A PDC bit with backup cutters usually has two layers of cutting elements. The first layer is formed by the primary cutters, and the second layer is formed by the backup cutters. The backup cutters act as a secondary cutting structure that helps cut the formation after the primary cutter sustains significant wear. However, the depth-of-cut (DOC) of the backup cutters should be limited, when the primary cutting structure is still in good condition. The DOC is defined as the distance, a drill bit or a cutter advances into the rock during one revolution of the drill bit. The secondary layer traditionally is designed to ensure, the backup cutters do not unnecessarily cut into the formation while drilling ahead in the soft formation section. Meeting these design objectives without compromising ROP is challenging, and is a continuous goal of the drill bit industry.

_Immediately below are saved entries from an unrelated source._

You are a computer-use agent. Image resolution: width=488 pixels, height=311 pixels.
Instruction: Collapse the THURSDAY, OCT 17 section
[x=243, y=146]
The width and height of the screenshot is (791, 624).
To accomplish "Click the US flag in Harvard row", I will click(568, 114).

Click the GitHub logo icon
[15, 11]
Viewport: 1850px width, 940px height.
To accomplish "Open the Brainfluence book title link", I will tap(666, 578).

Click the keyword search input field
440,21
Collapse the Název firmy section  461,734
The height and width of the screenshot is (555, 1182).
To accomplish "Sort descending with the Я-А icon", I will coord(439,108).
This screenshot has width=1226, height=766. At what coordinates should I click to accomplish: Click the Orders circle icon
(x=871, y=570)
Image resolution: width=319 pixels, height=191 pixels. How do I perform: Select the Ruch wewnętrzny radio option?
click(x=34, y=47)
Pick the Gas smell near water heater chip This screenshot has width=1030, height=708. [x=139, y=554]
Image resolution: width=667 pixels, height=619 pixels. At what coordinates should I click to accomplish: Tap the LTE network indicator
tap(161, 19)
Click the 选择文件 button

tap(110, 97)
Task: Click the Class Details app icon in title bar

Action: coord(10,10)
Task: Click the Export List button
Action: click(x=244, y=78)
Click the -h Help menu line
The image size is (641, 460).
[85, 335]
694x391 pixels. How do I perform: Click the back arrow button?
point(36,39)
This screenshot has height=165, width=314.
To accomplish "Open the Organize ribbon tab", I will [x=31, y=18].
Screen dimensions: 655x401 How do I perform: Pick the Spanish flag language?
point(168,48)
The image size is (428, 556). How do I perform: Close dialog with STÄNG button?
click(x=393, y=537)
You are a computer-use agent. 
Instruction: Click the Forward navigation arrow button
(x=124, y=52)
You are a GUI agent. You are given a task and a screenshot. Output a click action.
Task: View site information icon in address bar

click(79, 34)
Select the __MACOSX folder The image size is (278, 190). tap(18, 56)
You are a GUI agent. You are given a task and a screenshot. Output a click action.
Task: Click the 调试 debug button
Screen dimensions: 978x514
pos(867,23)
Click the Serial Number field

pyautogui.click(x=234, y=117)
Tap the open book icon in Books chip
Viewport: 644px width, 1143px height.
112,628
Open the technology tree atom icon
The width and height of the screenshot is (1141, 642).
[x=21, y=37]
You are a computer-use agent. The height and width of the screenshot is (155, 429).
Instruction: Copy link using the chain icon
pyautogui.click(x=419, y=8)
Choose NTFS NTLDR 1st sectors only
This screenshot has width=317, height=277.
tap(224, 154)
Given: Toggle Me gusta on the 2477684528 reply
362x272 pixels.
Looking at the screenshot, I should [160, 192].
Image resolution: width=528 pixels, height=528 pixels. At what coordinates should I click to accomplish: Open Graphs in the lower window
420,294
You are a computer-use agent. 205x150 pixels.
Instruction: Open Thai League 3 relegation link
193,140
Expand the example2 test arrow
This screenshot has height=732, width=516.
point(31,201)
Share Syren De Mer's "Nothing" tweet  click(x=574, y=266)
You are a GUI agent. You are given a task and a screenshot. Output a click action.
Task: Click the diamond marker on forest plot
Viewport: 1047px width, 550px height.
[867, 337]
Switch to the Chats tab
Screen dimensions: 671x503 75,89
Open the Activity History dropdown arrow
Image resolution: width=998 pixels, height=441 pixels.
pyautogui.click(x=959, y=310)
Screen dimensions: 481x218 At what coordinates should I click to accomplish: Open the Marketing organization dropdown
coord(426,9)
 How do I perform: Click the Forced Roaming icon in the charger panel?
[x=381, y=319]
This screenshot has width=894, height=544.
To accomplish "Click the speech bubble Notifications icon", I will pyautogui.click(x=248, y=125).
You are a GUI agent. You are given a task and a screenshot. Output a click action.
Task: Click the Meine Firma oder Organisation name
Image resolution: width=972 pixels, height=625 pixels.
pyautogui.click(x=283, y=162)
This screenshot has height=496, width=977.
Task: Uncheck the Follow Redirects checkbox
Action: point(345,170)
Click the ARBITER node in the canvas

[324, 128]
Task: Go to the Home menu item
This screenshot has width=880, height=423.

A NEW CUTTING STRUCTURE METHOD
Halliburton Drill Bits and Services (HDBS) has introduced a new cutting structure design method to optimize the backup cutter layout, which will extend bit life without sacrificing ROP or increasing costs in certain applications. The method solves these challenges:
- Helping ensure backup cutters do not unnecessarily cut formation when the primary cutters experience little to no wear, and when the DOC of the bit does not exceed the necessary value. This aspect is enabled by designing the backup cutters to have a minimal critical depth-of-cut (CDOC) that is greater than the DOC of the primary cutters. The CDOC is defined as the DOC, when a specific element or elements begin to engage rock, due to the underexposure value based on the bottomhole pattern.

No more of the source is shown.